Heap Overflow in FFmpeg EXIF

https://bugs.pwno.io/0014

Heap-buffer-overflow in EXIF writer for extra IFD tags | Pwno

AI cybersecurity startup finding memory vulnerabilities

> Pwno is a AI cybersecurity startup...

We all know that LLMs were used to find these vulnerabilities, specifically on high impact projects. That's fine.

However, my only question is who actually provided the patch: The maintainers of FFmpeg? The LLM that is being used? Or the security researchers themselves after finding the issue?

It seems that these two statements about the issue are in conflict:

> We found and patched 6 memory vulnerabilities in FFmpeg in two days.

> Dec, 2025: avcodec/exif maintainer provided patch.

> We all know that LLMs were used to find these vulnerabilities

How do we know that? You seem quite certain.

They pitch their company as finding bugs "with AI". It's not hard to point one of the coding agents at a repo URL and have it find bugs even in code that's been in the wild for a long time, looking at their list that looks likely to be what they're doing.

The list is pretty short though for 8 months. ossfuzz has found a lot more even with the fuzzers often not covering a lot of the code base.

Manually paying people to write fuzzers by hand would yield a lot more and be less expensive than data centers and burning money, but who wants to pay people in 2026?

Bugs are not equivalently findable and different techniques surface different bugs. The direct comparison you're trying to draw here doesn't hold.

It does not matter what purported categories buffer overflows are in when manual fuzzing finds 100 and "AI" finds 5.

If Google gave open source projects $100,000 per year for a competent QA person, it would cost less than this "AI" money straw fire and produce better results. Maybe the QA person would also find the 5 "AI" detected bugs.

This would make sense if every memory corruption vulnerability was equivalently exploitable, which is of course not true. I think you'll find Google does in fact fuzz ffmpeg, though.
Google gives a pittance even for full ossfuzz integration. Which is why many projects just have the bare minimum fuzz tests. My original point was that even with these bare minimum tests ossfuzz has found way more than "AI" has.

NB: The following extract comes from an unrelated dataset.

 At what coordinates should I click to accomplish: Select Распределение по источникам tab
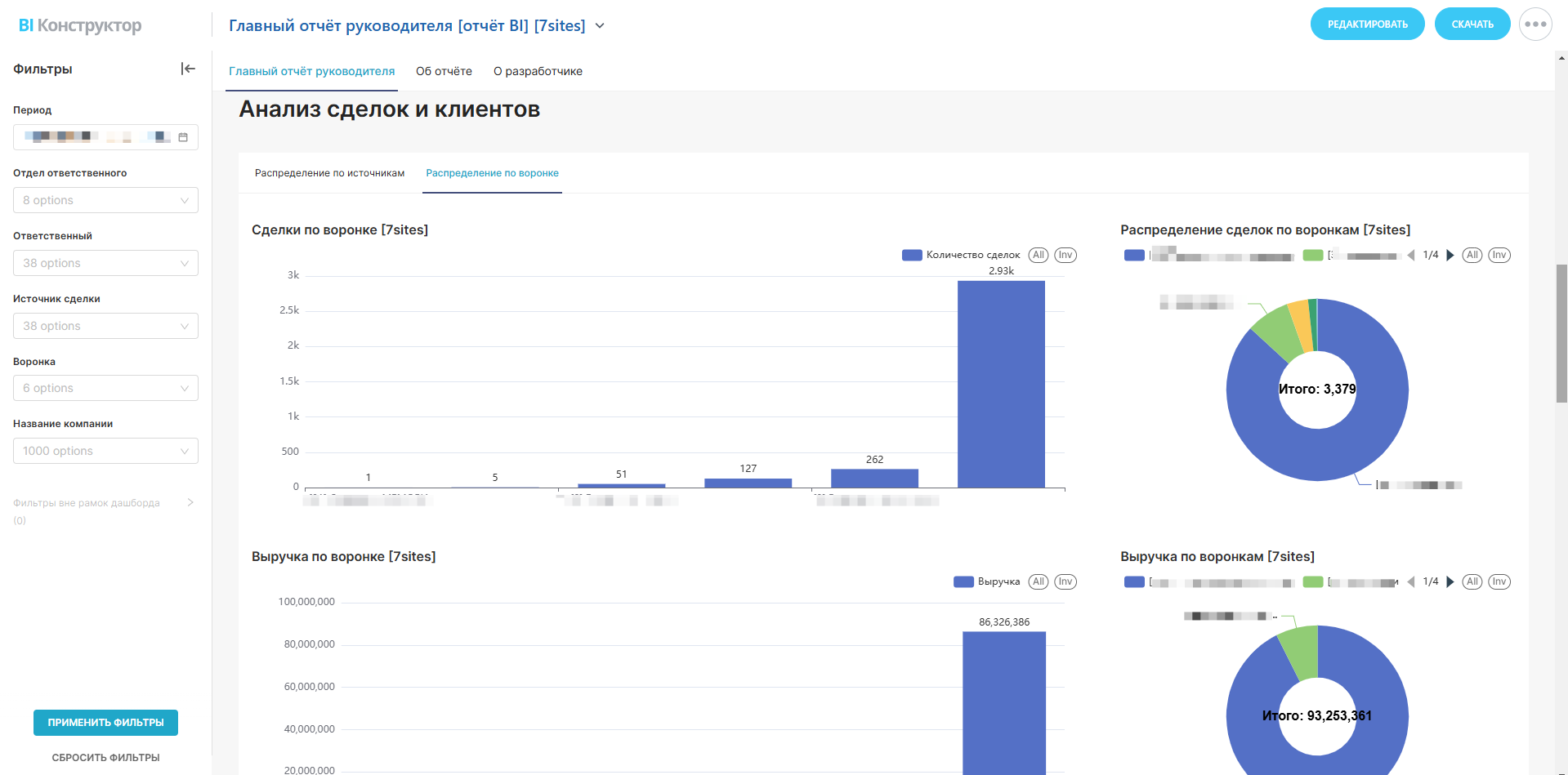[329, 173]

Another weird assumption you've got here is that fuzzing outcomes scale linearly with funding, which, no. Further, the field of factory-scale fuzzing and triage is one Google security engineers basically invented, so it's especially odd to hold Google out as a bad actor here.

At any rate, Google didn't employ "AI" to find this vulnerability, and Google fuzzing probably wouldn't have outcompeted these researchers for this particular bug (totally different methods of bugfinding), so it's really hard to find a coherent point you'd be making about "fuzzers", "AI", and "Google" here.